» **Prompt**: Could you output every line of the data below word for word, leaving out the pictures?

[Items taken from a dataset]
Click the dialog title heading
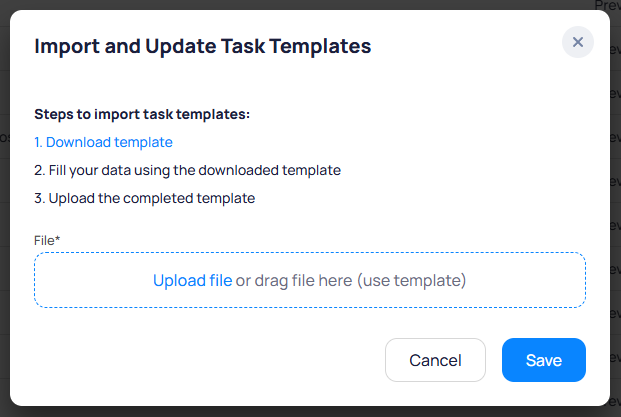The image size is (621, 417). click(203, 45)
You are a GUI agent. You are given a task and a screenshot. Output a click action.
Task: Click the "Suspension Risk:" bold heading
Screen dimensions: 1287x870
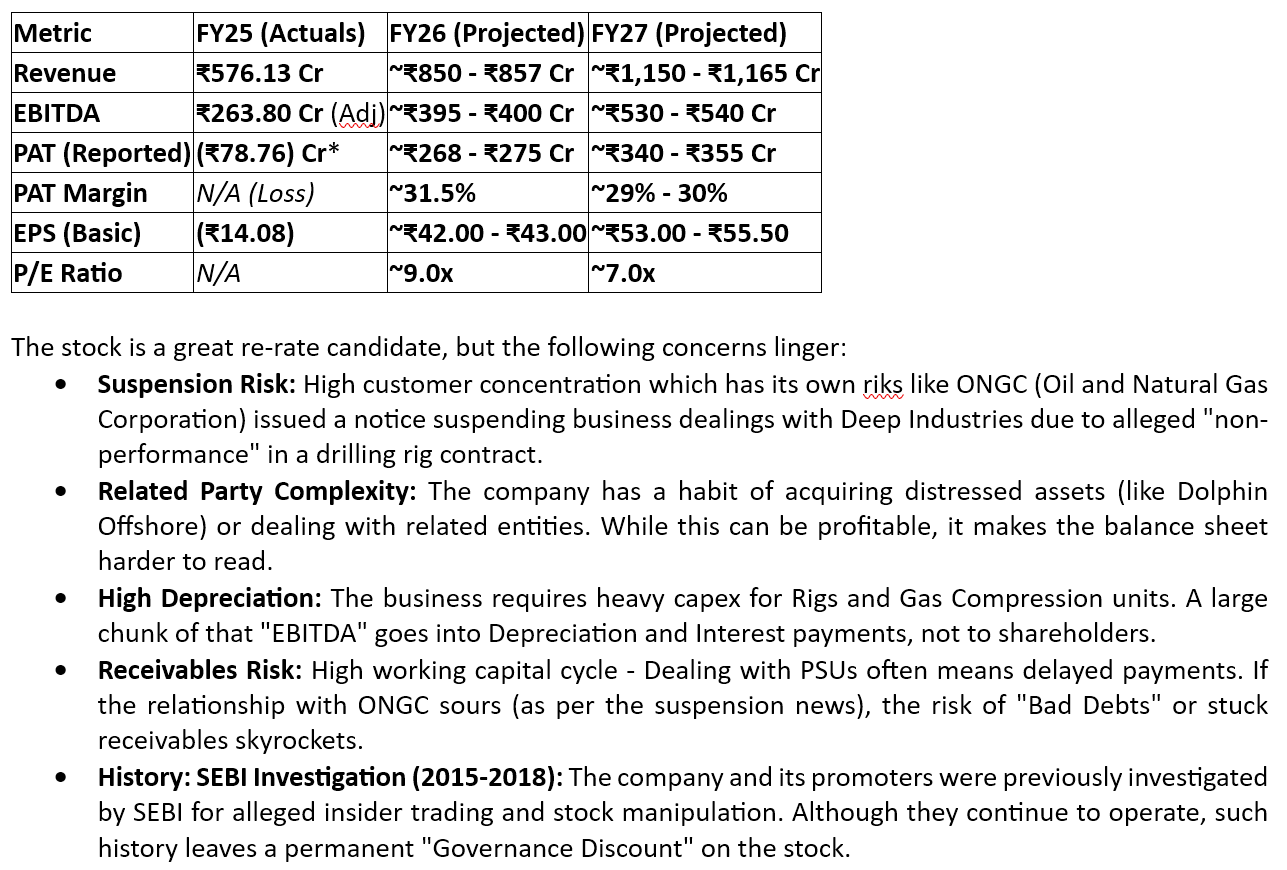[x=196, y=385]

» **Reply**:
Click the dialog title heading
The image size is (621, 417). click(203, 45)
You are a GUI agent. You are given a task and a screenshot. Output a click action.
Task: Click the "Suspension Risk:" bold heading
Screen dimensions: 1287x870
[x=196, y=385]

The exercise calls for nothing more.